ジェットコースター
遊園地には開園前に着くことができた。
入園券を買ってもかなり前の方に並ぶことができ、これならば待ち時間なく乗り物にも乗れそうだった。
門の近くから見える、高くうねったジェットコースターを見上げながら、まどかがつぶやく。
「まずは、あれに乗りませんか?」
「この遊園地の一番人気。もっとも高低差のあるジェットコースターですね」
「……もしかして予習を?」
「しました」
「さすが師匠!」
まどかが笑い、誠も恥ずかしそうに笑う。
ふたりは開門と同時に、手をつないでジェットコースターへと向かった。
「さっ、走りましょう!」
「はい!」
頬にあたる風は冷たかったけれど、つないだ手は温かかった。
ジェットコースターには、一番に乗ることができた。
ふたりで一番前に乗り込み、案内に従って安全バーをロックする。
準備は整った。
「初めてなので、どきどきします」
「これがいいんです!」
まどかがそう言いながら、誠の手を握ってくれる。
それはそれで、別の意味でどきどきするが。
ジェットコースターが開始のベルと共に、ゆっくりと動き出す。
ガタッ……ガタン……タッ……タッ…タッ…
急な勾配を、ゆっくりと車両が持ち上げられていく。
カタカタ言う音が、心臓の鼓動に合わせて鳴り響く。
10m……20m……
下を見ると、地上がはるか下にあり、人が小さくなっている。
空の中に吸い込まれていくようだ。
やがて、頂上にたどり着くと、ゆっくりと下降を始めた。
「いきますよ!」
まどかの声と共に、急激なGがかかる。
圧倒的な速さで駆け下りて、そのままループを回っていく。
「きゃぁーー!」
「おぉぉっ!」
まどかが嬉しそうに歓声を上げる。
誠も、迫力に思わず声が上がる。
急な横カーブを曲がり、再度上昇して、ふたたび急降下。
大きなループに、小さなループ。
完全に頭が下に、足が空へ向く。
まどかにつられて、誠も両手を上げる。
「「わぁぁ!!」」
いつまでも続くと思われた加速とカーブは、いくつもの繰り返しの後、ようやく終着点へと向かい始める。

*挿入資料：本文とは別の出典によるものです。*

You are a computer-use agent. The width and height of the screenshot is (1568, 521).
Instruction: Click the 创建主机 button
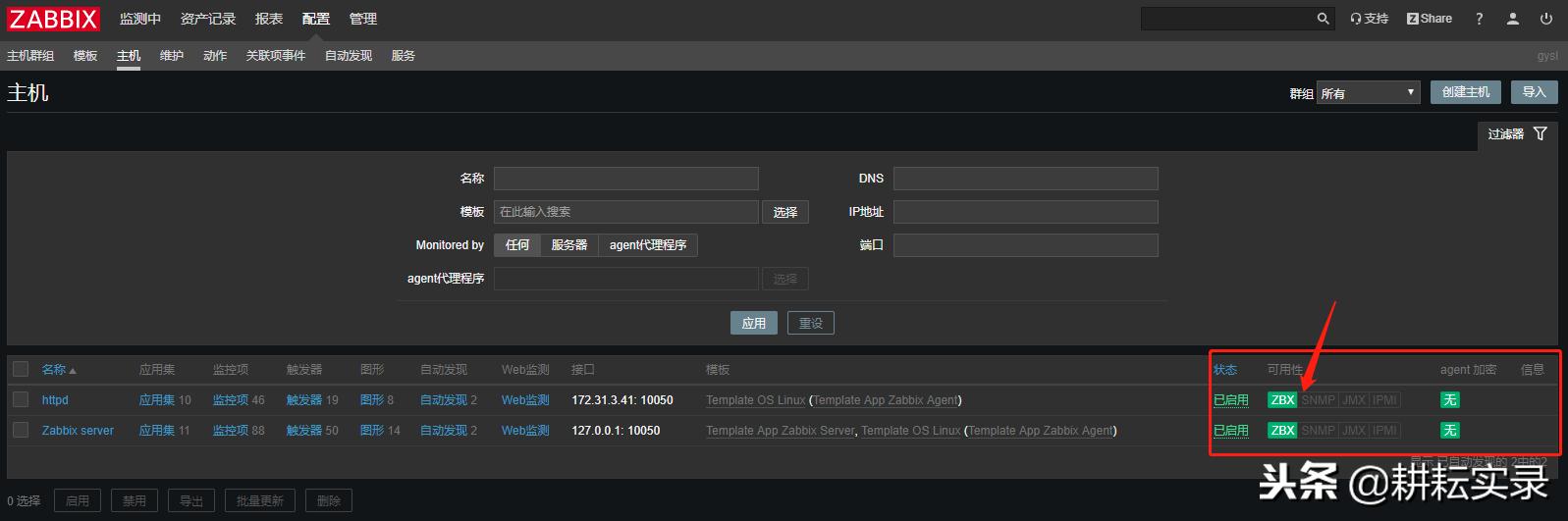click(x=1465, y=92)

最後のカーブを曲がり、速度ががくんと落ち、ゆっくりとホームへ戻って行く。
ホームへ着いて、安全バーが上がり、ふたりは手をつないだまま車両から降りた。
あたりは他の観客の安堵の息と、新たに乗り込むお客の歓声で賑やかしい。
「どうでした? 初ジェットコースターは」
まどかの質問に誠は興奮気味に答えた。
「興奮しました! 高さのエネルギーが加速度に変換されて、遠心力で落ちないようにするなんて!」
そこですか!!!
誠のコメントに、まどかは声を出して笑ってしまった。
「……変ですか?」
「いえ! 師匠らしくていいです!」
「だって、思わず計算したくなりません? 車両の重量が500kgぐらいとして、高さも目算できますから、速度やエネルギー量が出ますよ!」
真面目に答える誠に、ツボにはまってしまったまどかは腹を抱えて笑い出した。
「そっ、そんなに可笑しいですか?」
「いやっ、そのっ、ごっごめんなさい」
そう言いながら、まどかは笑いを抑えようとするが、思い出すと噴きだしてしまう。
誠はどこまでいっても誠であることが、まどかには何となく嬉しかった。
「いやぁ、物理の教科書の知識をこんなふうに体感できるなんて……ちょっと感動ものだったので」
「わっ、笑ってごめんなさい。師匠らしくて、嬉しかったんです。本当に」
「嬉しいと笑えるのですか?」
「嬉しすぎると、笑えます」
まどかの今まで見たこともないような笑顔はあまりにも可愛くて、誠は胸がドキッとして、頬がかあっとした。
「そっ、それなら良かったです」
「はい! とっても良かったです。さっ、次に行きましょう!」
まどかはつないだ手を引っ張り、次のアトラクションへと急ぐ。
まだまだ時間も、アトラクションもたくさん残っていた。